Пожалуйста, посчитайте строки материала, в которых встречается слово «Toggle». В ответе укажите только число.

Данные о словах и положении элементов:
- - - - -
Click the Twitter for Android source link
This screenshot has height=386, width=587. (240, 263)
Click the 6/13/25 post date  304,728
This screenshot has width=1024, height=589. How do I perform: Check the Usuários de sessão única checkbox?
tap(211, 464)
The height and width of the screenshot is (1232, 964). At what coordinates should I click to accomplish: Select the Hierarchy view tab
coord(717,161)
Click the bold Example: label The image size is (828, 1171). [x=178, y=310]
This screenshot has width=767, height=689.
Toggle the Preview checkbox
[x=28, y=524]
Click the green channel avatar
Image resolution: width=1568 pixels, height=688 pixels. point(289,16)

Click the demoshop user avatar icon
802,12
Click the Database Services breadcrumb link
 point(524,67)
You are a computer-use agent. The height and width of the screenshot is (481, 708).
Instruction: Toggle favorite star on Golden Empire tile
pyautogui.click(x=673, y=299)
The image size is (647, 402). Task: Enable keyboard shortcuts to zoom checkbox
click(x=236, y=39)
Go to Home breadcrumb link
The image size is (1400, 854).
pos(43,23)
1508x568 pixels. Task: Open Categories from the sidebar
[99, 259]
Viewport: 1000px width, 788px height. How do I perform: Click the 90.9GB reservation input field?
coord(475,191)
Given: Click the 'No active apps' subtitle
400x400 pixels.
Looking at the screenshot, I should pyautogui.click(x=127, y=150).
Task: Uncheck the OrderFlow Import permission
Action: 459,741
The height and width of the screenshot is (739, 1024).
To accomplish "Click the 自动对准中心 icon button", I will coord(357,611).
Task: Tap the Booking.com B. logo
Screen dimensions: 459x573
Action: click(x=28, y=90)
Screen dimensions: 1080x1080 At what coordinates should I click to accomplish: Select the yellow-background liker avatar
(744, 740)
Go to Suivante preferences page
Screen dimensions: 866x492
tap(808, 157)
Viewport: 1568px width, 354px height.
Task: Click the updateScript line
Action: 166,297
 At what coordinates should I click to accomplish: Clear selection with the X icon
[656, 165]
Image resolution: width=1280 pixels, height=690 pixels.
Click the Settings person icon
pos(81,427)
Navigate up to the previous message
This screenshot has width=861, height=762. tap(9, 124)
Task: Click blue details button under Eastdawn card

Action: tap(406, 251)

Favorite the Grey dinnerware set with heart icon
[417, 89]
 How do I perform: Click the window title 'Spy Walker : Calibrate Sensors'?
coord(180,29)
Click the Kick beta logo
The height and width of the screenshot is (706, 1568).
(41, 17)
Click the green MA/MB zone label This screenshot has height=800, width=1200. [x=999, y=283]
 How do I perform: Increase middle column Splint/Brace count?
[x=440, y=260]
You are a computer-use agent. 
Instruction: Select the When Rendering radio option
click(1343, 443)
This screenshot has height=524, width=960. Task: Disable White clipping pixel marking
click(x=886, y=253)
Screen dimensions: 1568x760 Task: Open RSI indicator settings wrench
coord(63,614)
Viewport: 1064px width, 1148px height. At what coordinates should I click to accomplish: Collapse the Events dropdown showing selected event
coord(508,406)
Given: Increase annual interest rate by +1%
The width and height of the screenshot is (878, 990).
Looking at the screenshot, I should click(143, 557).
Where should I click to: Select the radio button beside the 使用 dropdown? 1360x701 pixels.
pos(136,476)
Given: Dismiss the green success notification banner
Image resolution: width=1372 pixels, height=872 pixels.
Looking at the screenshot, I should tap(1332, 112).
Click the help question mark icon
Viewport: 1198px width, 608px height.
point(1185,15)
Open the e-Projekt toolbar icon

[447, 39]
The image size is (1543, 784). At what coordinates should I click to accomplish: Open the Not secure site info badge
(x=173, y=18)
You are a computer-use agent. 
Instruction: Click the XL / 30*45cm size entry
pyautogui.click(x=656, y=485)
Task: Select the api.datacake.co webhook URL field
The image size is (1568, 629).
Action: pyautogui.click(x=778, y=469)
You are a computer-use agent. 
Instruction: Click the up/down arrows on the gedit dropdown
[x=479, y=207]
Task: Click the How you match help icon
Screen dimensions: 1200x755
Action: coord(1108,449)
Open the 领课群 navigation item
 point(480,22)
- - - - -
ОТВЕТ: 2